## BRIEF
Count the lines in the records below that contain the string "Task" with the same case, and give only the number.

## MATERIALS PROVIDED
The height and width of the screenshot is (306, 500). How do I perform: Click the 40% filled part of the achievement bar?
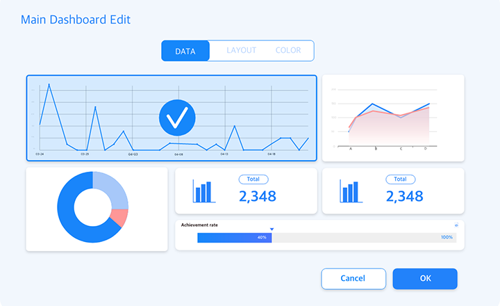[234, 238]
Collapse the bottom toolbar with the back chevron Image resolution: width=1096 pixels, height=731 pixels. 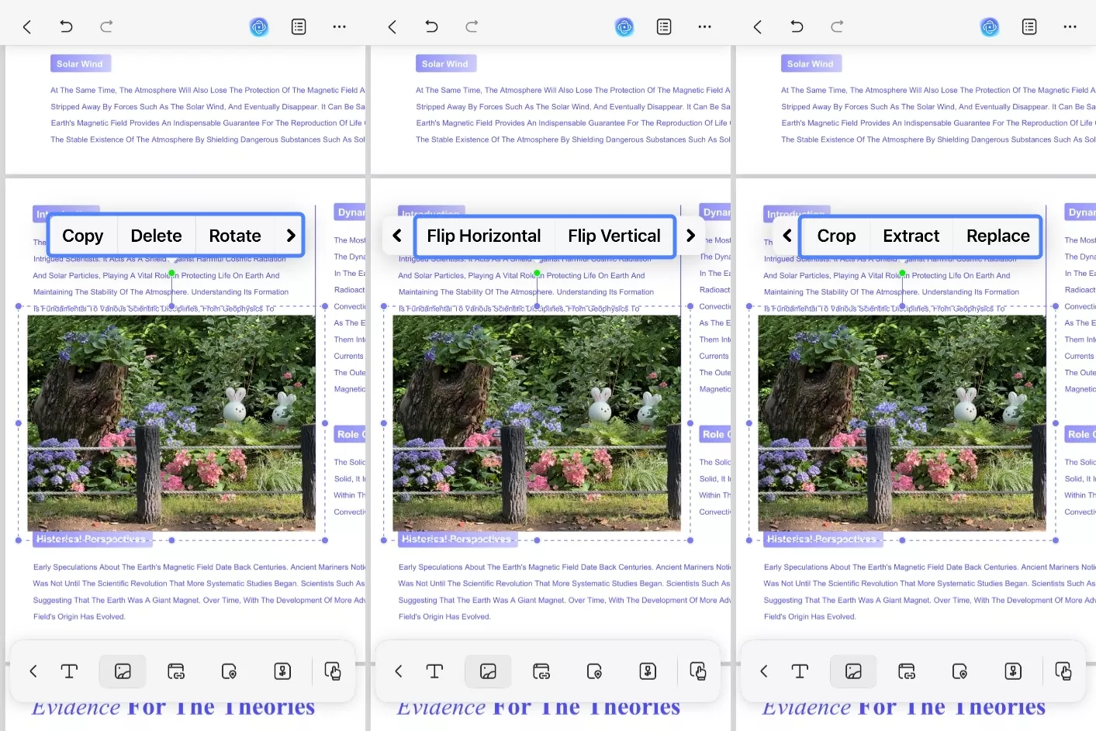tap(33, 671)
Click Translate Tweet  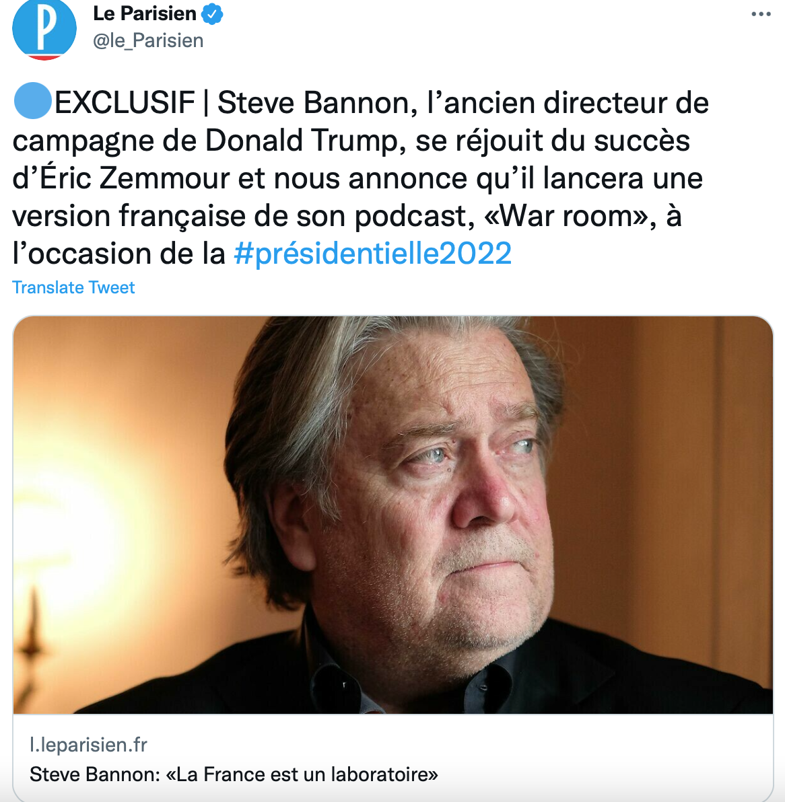click(73, 287)
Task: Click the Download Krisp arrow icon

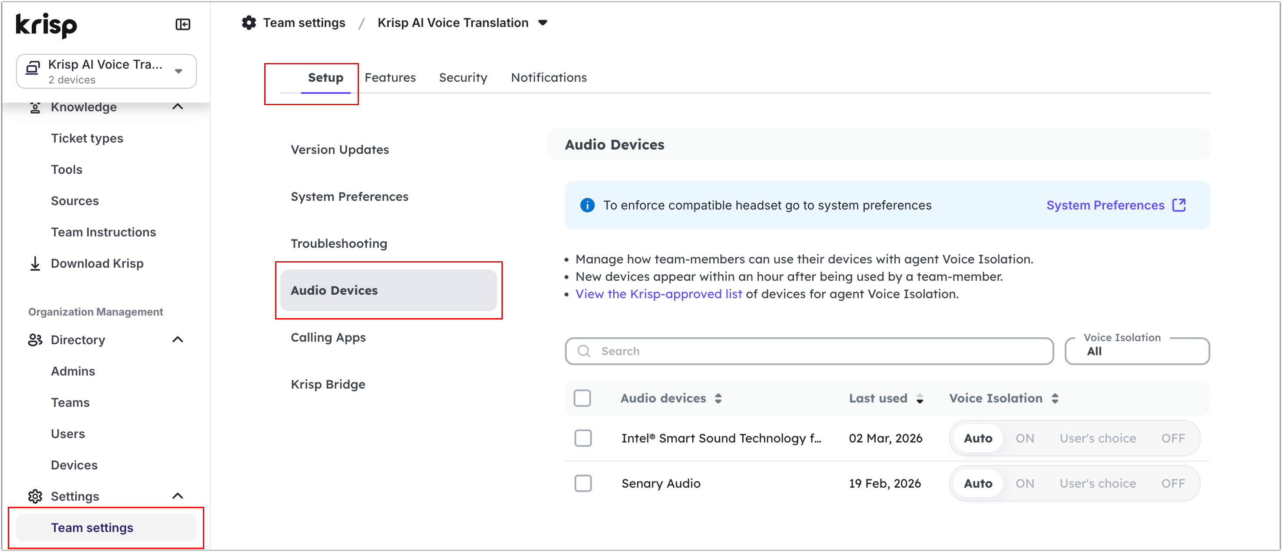Action: tap(35, 263)
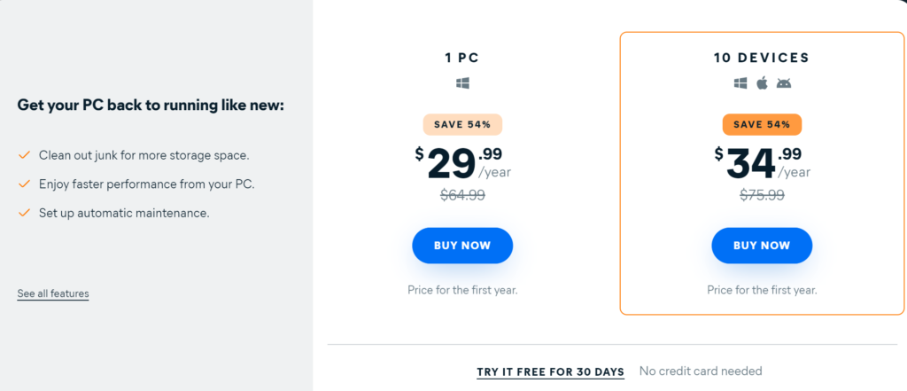Viewport: 907px width, 391px height.
Task: Select the 10 DEVICES plan heading
Action: click(x=762, y=58)
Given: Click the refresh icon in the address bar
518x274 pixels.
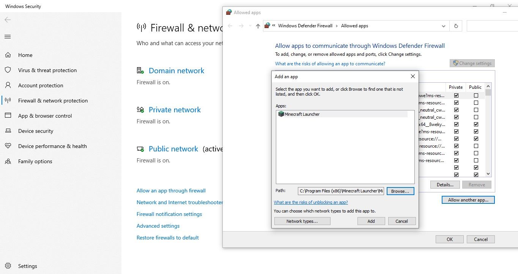Looking at the screenshot, I should (x=455, y=25).
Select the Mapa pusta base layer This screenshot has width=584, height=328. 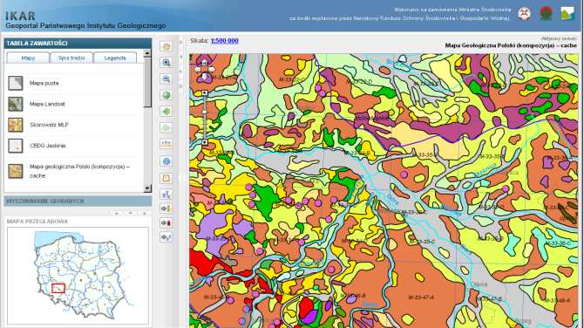[x=74, y=83]
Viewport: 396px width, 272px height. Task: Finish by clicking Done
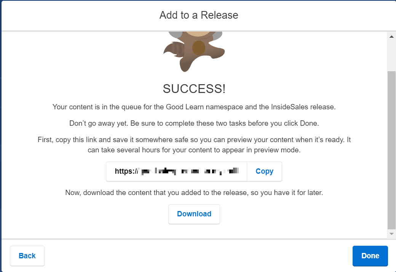tap(370, 256)
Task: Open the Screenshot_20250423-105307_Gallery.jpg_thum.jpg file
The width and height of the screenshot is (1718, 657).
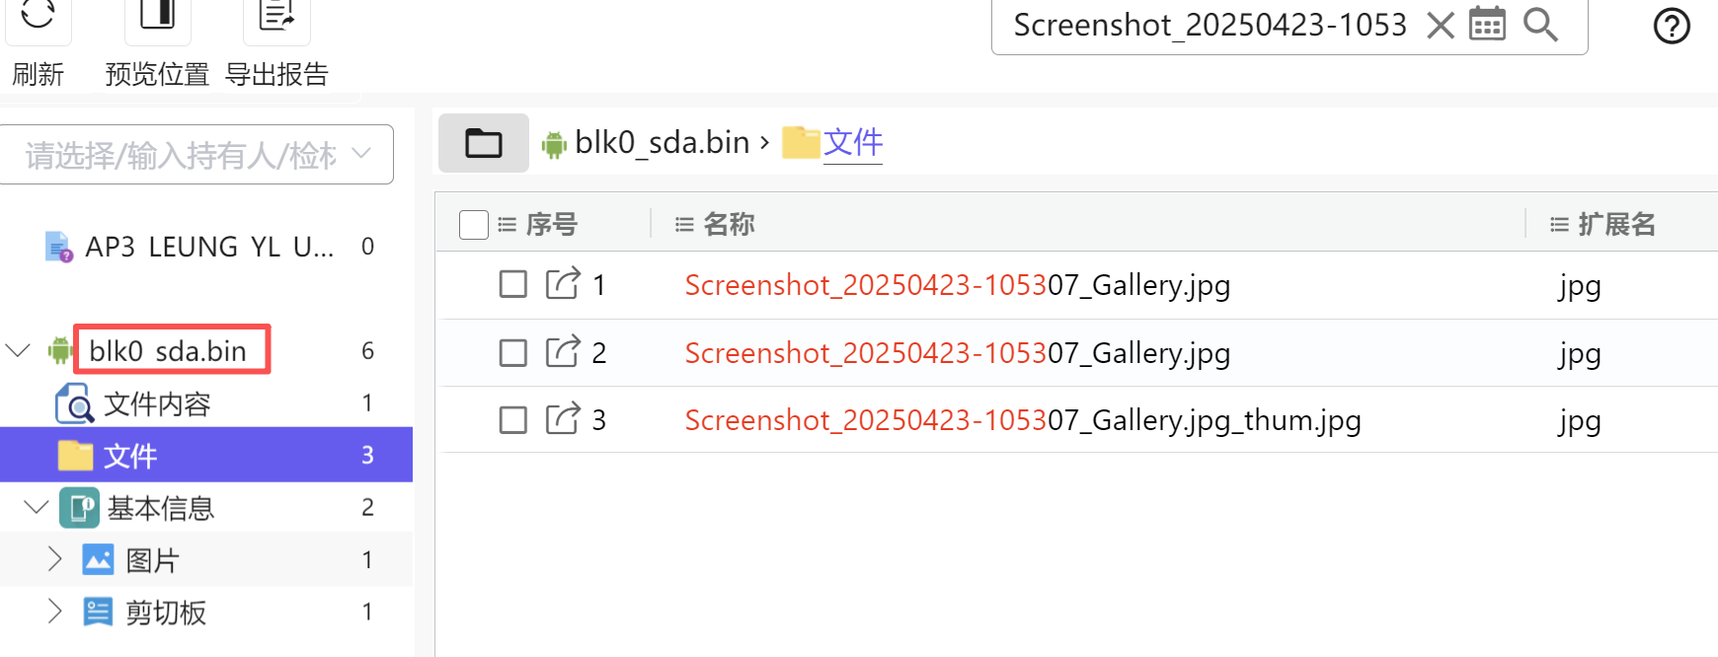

## CORRECT RESPONSE
4